The UN Security Council unveiled a blacklist to fight North Korea’s deliberate disregard for several international sanctions on its nuclear weapon. New York Times reporter Choe Sang-Hun detailed the announcement on a news article published on April 1, 2018, titled U.N. Unveils A Blacklist To Curtail North Korea. The announcement introduced a new measure that blacklisted 27 ships, 21 shipping companies, and one individual accused of helping the North, aiming to ban the illegal trade that strengthened their economic power.
“The approval of this historic sanctions package is a clear sign that the international community is united in our efforts to keep up maximum pressure on the North Korean regime,” said Nikki R. Haley, the United States ambassador to the United Nations.
Earlier in February when the Winter Olympic Games 2018 was held in South Korea, the North was being questioned about their motivation when they agreed on marching together with the South under one unification flag depicting their peninsula at the opening ceremony. While recently, when Kim Jong-un agreed on the summit meetings with President Moon Jae-in of South Korea and with President Trump of United States, the North is again questioned by some analysts as they try to ease sanctions by the international community.

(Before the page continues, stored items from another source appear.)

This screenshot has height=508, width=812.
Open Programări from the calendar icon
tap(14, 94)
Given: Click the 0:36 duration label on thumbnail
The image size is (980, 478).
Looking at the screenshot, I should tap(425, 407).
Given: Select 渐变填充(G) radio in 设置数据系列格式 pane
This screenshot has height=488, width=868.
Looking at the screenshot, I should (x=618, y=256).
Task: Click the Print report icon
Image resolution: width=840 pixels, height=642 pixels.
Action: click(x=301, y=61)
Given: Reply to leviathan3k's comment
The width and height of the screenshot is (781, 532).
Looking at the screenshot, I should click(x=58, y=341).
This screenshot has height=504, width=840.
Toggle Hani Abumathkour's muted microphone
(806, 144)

Clearly, North Korea did not give up their plan to develop nuclear weapons. The tension again increased when the North continued to use false paperwork to export coal and import oil through illegal ship-to-ship trade on the high seas. In response, the UN blacklisted the illegal ocean trade to reduce the finance and resources available to the North.

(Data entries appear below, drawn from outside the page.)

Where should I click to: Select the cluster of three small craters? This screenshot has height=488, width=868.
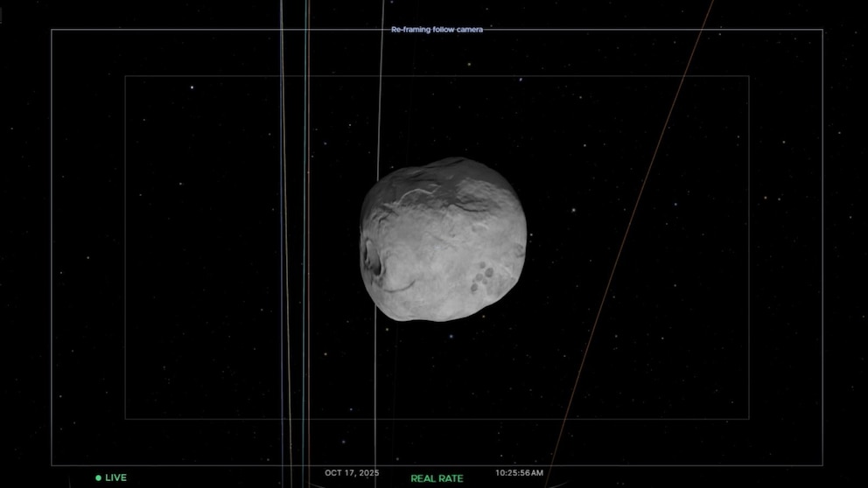pos(481,279)
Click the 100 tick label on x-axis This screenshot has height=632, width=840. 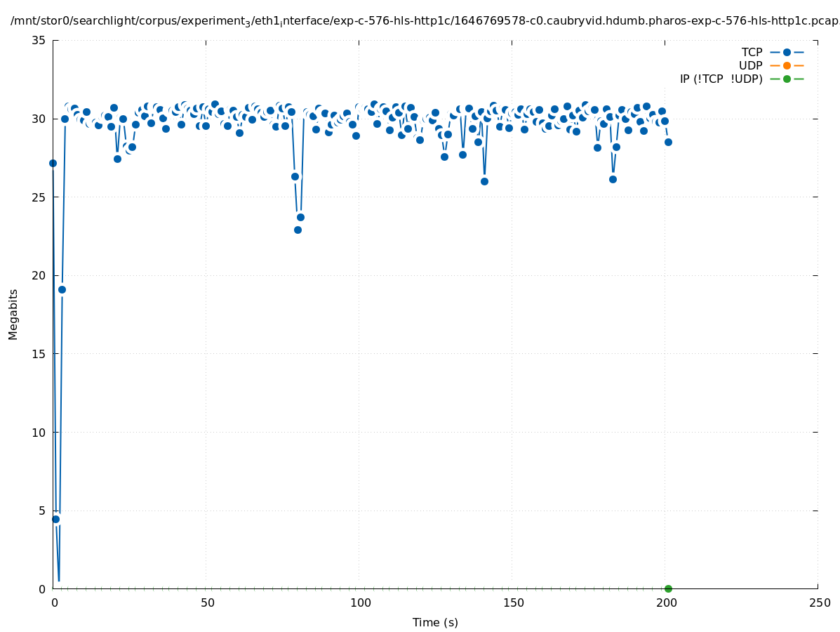pyautogui.click(x=359, y=603)
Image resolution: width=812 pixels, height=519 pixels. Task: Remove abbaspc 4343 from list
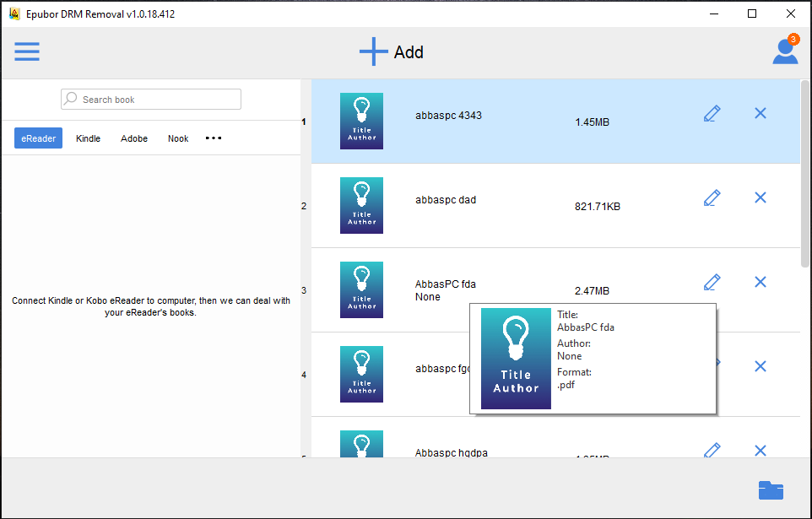point(761,113)
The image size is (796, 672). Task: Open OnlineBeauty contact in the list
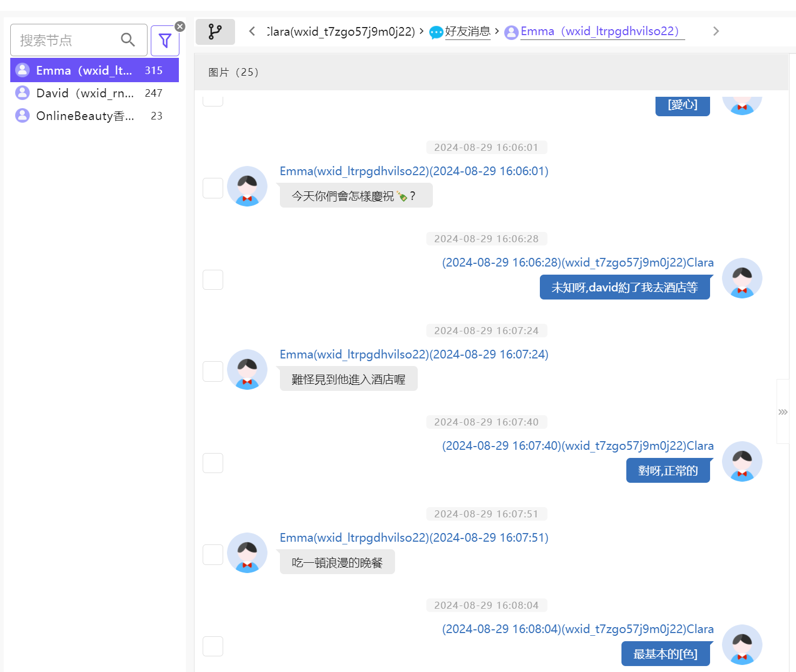click(x=85, y=116)
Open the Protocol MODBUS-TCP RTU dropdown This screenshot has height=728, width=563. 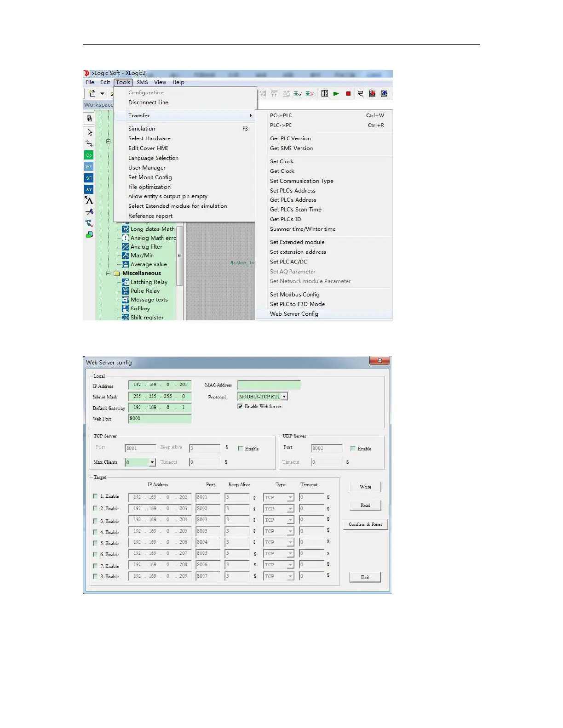tap(284, 397)
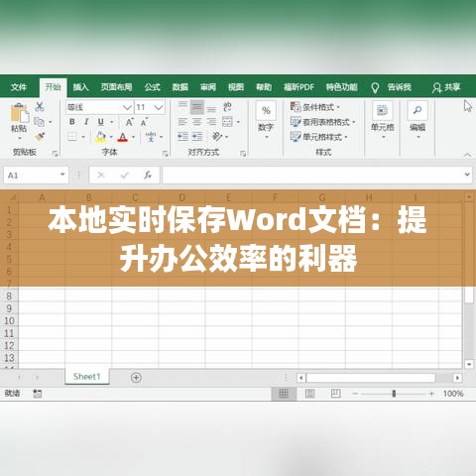Open the 条件格式 conditional formatting icon
This screenshot has height=476, width=476.
point(296,107)
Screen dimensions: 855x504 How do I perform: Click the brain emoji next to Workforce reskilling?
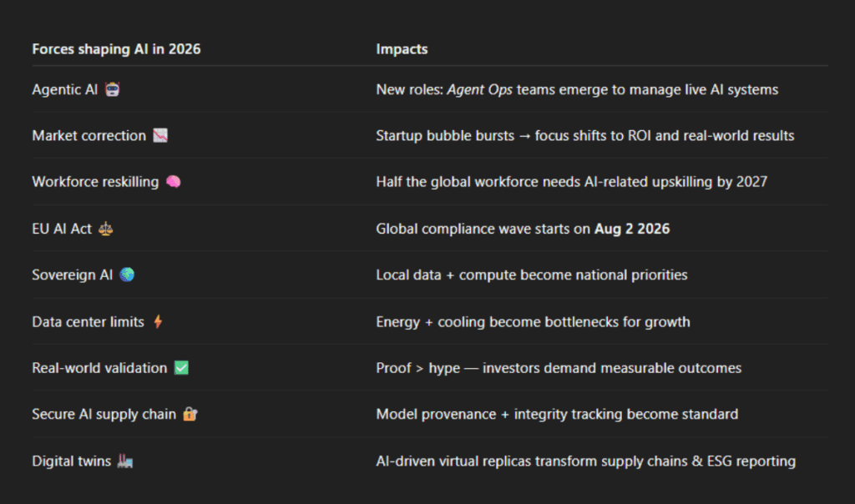pos(173,182)
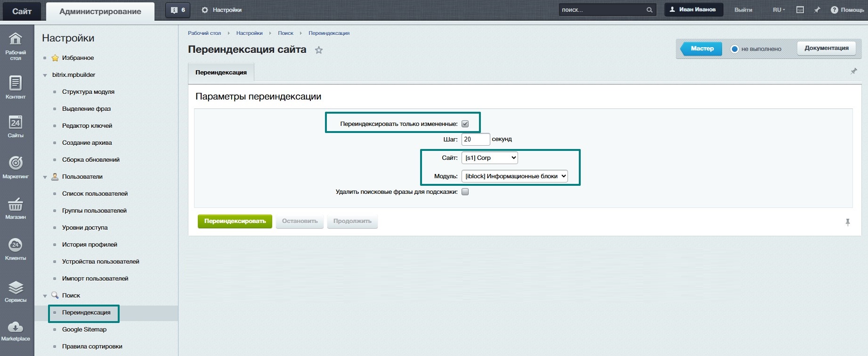Open the Рабочий стол home icon in sidebar

coord(16,39)
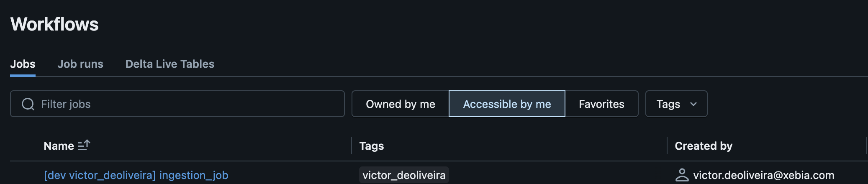Viewport: 868px width, 184px height.
Task: Click the sort ascending icon beside Name
Action: [x=84, y=145]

Ever since 2006, when North Korea conducted its first underground nuclear tests, the UN Security Council has passed four resolutions aimed at penalizing North Korea on its nuclear program. The toughest one was in the last year when the UN banned key North Korean exports like coal, seafood and textiles, and drastically reduced the amount of petroleum the North was allowed to import, according to the New York Times.
Nevertheless, the North will not give up the program, which they argue is a self-defense measure to protect the sovereignty of the country from the U.S.-led hostile forces. In fact, the combined sanctions from various international countries were used as a psychological means to strengthen the internal solidarity by its leader Kim.
Although the implementation of a series of sanctions by various countries has drastically reduced the economic growth of the North over the past few years, it did not fundamentally change their determination on developing the nuclear weapon. All concerned parties in the international community should recognize the effectiveness of intensifying sanctions, and continue to keep up with sanctions until North Korea commits to denuclearizing. The North should also recognize that the international community and the UN will constantly take efforts to keep up maximum pressure on its nuclear weapon program until it agrees on giving up the inhumane strategy to protect its own country.